As the Census Meme seems to be the only thing keeping LJ going at the moment, I may as well throw in my cheeky tuppence:

2011: I currently live in a one bedroom flat, albeit a one bedroom flat with a big living room and a conservatory on one of the nicest streets in Tufnell Park. It's a little cramped and I share it with a tall Scottish man which makes it more cramped yet. We're looking to move, but only in that vague sense of browsing out-of-date information on real estate websites rather than actually making contact with what HG Wells described as "that lumbering behemoth of the financial world, the estate agent". My education level is where it's been for over a decade: a Cambridge degree, gathering dust and unused ... frankly I think education is overrated (if we are to answer for the whole household then I should note that Paul has enough qualifications for two, including more Masters Degrees than you could count on one finger). What else am I supposed to say for the meme? Oh, my income is excellent but our combined income - now that Paul has moved into the civil service - is merely comfortable. The only religion we have between us is Paul's ardent anti-Catholicism. We have no dependents, unless you count four holm oak acorns harvested from the top of the medieval tower in Lucca, which we are growing in a small pot outside the front door.

2001: I recall the last census coming round with great clarity, back when I lived in a big Victorian terrace house in Peckham with an alcoholic fascist and his charity-worker wife. I was not paid a great deal, but then I didn't do a great deal either and still life was grand. I had no dependents and no religion, and still endured the weight of the same boring and unused archaeology degree. I would spend Saturday mornings going for a run around Nunhead cemetery - still my favourite of the Magnificent Seven - and then spent the evenings undoing any good work with red wine and gin. I rarely went home, as Dom was a scary landlord. He had a poster of Margaret Thatcher over the fireplace, and decorated the living room with union jack bunting (I recall him once standing on the front doorstep bellowing into the night "Fuck off you black bastard". This was his name for the cat). My lodgings were smaller than they are now, comprising the top floor of the terrace house, including my own bathroom and a lethal wooden platform which opened out over the stairwell. I would eat whatever food did not require me to go downstairs into the communal kitchen. Although there were three or four large reception rooms, these would heal up or re-open at will - in the manner of House of Leaves - as Dom pursued a reckless policy of DIY refurbishment.

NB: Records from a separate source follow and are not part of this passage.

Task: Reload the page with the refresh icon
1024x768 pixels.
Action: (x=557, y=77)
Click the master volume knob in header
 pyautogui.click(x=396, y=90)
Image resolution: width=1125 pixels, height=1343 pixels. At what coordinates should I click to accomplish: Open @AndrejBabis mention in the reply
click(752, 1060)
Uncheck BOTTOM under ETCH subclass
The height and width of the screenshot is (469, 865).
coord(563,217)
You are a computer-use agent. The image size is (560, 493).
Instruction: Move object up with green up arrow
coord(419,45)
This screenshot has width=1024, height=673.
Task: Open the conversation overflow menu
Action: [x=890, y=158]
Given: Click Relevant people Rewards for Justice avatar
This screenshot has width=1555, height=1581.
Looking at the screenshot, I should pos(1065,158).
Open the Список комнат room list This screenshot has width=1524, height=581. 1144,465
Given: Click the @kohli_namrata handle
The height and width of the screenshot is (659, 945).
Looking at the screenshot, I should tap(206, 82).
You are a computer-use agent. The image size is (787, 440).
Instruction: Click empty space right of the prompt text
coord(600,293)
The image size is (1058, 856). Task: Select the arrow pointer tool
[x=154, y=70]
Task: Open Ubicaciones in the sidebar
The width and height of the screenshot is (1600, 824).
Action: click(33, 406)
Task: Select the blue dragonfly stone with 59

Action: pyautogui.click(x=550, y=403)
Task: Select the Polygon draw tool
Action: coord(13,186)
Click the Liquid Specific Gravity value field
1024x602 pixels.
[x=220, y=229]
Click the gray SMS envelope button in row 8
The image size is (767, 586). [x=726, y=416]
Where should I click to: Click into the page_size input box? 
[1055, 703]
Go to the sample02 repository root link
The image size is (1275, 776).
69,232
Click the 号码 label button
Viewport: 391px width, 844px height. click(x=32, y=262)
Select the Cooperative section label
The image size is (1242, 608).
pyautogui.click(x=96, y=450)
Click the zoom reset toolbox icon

1991: I had no knowledge of the census in 1991, but I do recall at the time I was a boy of around fifteen years old, full of hormones and with no other young boy to ejaculate them into. I spent my days moping around the family pile, which in this case was a four bedroom detached house on an estate bordering the countryside (I learned recently that it is actually the largest house on the estate, since the original owners bought it 'off plan' and paid extra for all the rooms to be built one foot wider. This turned out to be a really good idea). At this point I had no qualifications, unless you count the Cub Scout Badge I got for poaching an egg, about the only Cub Scout Badge I earned before abandoning the scouting movement entirely. I was myself a dependent, although a young black fish called Fangs did depend on me to keep his tank clean (not for long, as it turned out). I still had no religion, and I'm not certain I had many friends.

1981: Aged five, living in the same house as in 1991. While my father would later see great successes in his career (most notably: inventing the '+' symbol on a certain brand of headache tablet; developing a system for building entire warehouses in one go with the continuous pouring of concrete; and being denounced on the Wogan Show by Sinead O'Connor for killing every fish in the Rhine) we were at this point insufferably poor, and I recall being shouted at for going to the shops to buy milk and spending the 5p change on a bottle of coca-cola. I expect had no religion, although we were dragged along to church every so often to play with the tambourine. I very much had no dependents, although photographs from the period do show that I had some rather superb mahogany-brown velvet shorts.

1971: My father met my mother, and the two were engaged. I did not exist.